Me impacta, y no sin curiosidad, el enardecimiento de los críticos y columnistas de medios nacionales e internacionales que se aferran a denostar, cancelar, ningunear, escupir al pueblo ruso, y lo que de él emana, el curso de la intolerancia disfrazada de humanismo. Respeto la gallardía del presidente ucraniano, Volodímir Zelenski, sin embargo, estamos ante un momento de espectacularidad generalizada que nubla la vista y criterio de muchos; de nuevo en la época del Capitán América, (Steve Rogers), el súper soldado y enemigo de la amenaza roja (Red Skull), descifrado como una bandera humana (sólo que ahora estadounidense más la unión europea) y viril, como sugería J.M. Coetzee en sus ensayos.

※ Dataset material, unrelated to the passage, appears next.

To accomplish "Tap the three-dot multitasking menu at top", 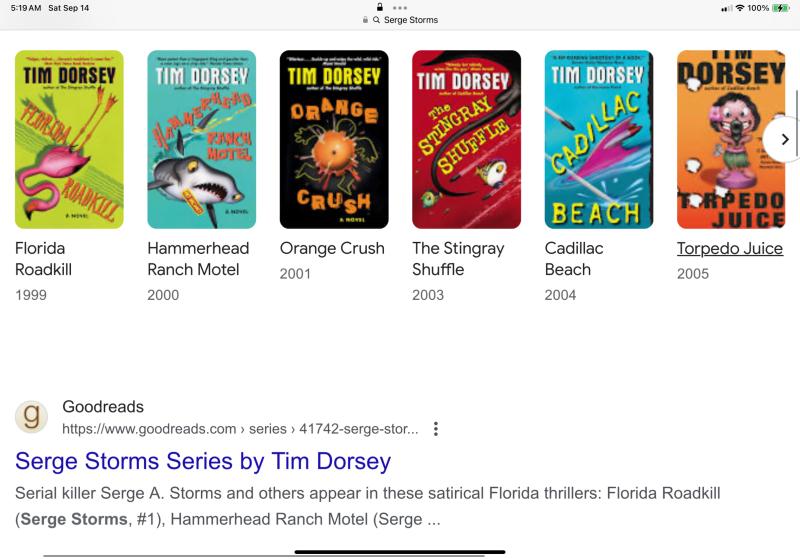I will pyautogui.click(x=399, y=8).
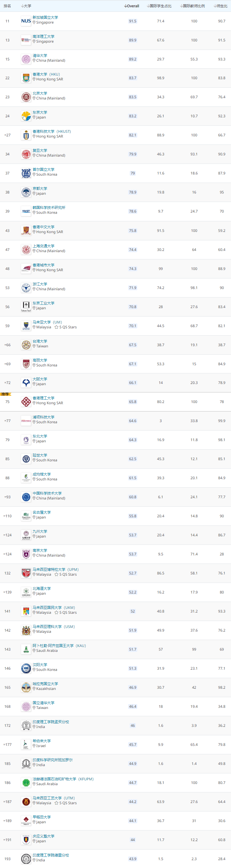Sort by 国际学生占比 column header
This screenshot has width=231, height=868.
tap(159, 6)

Escucho: “Putin es un pésimo estratega, sus equipos militares son decadentes y viejos”, “Putin comente errores de novatos”, entre otra gran oleada de diatribas que me detendría a repensar antes de escribir. Dudo mucho que un estadista como Vladímir Putin se lance de inicio a una guerra con equipos de primer nivel; también se vale sacar la merma para resguardar el arsenal, después de todo, Ucrania no es una potencia. Me niego siquiera a pensar cuál es la verdadera trama del hilo geopolítico porque desde este lado del mundo no estamos reconociendo la verdad en su entera proporción. Entiendo pues que habríamos de escuchar las voces de todos aquellos rusos que vivieron la Guerra Fría para tener una idea clara del motor que mueve a la maquinaria rusa. Vladímir Putin es el enemigo número uno de la sociedad contemporánea. Me sorprende el fanatismo en contra de su persona, su comparación con Adolf Hitler y la necesidad histórica, por demás ontológica, de ponerle rostro a un enemigo mundial para el siglo que inicia cuando la amenaza roja, revalorando la línea de pensamiento de Coetzee, ya no es Rusia sino China en su poderío económico.
Pienso en la manipulación de la inmediatez: Volodímir Zelenski viste un chaleco antibalas, dicta conferencias que se pretende sean desde las trincheras, firma la inclusión esperanzadora de Ucrania en la Unión Europea, declara que no tiene miedo de nada ni nadie, que el mundo está con él. No obstante, Europa no está con él ni con Ucrania, es una guerra encapsulada donde el apoyo que recibe equivale a los videos en blanco y negro que hacen las celebridades para “repudiar” las injusticias mundiales. Mientras Volodímir Zelenski se apodera de las pantallas, desde Hollywood se le compara con un “Avenger”. Incluso existe ya el actor para representarlo en un futuro posible… Amén de los muertos ya existentes por este encuentro entre naciones, estamos frente a un espectáculo mediático donde la guerra misma es herramienta y medida de la nimiedad. El rol que juegan los medios de comunicación en toda guerra y conflicto bélico, por lo menos en occidente y medio oriente, es fundamental. El enemigo tiene nombre, no así los muertos; el objetivo primordial de la guerra siempre es ignorado y, del mismo modo, siempre existe el ídolo que salvará a la gente sin nombre… Wag the Dog .
Me preocupa el racismo a escala mundial del que formo parte sin ser rubio ni de ojos azules, porque sé cómo mueren los ucranianos, pero ignoro como pierden la vida los africanos.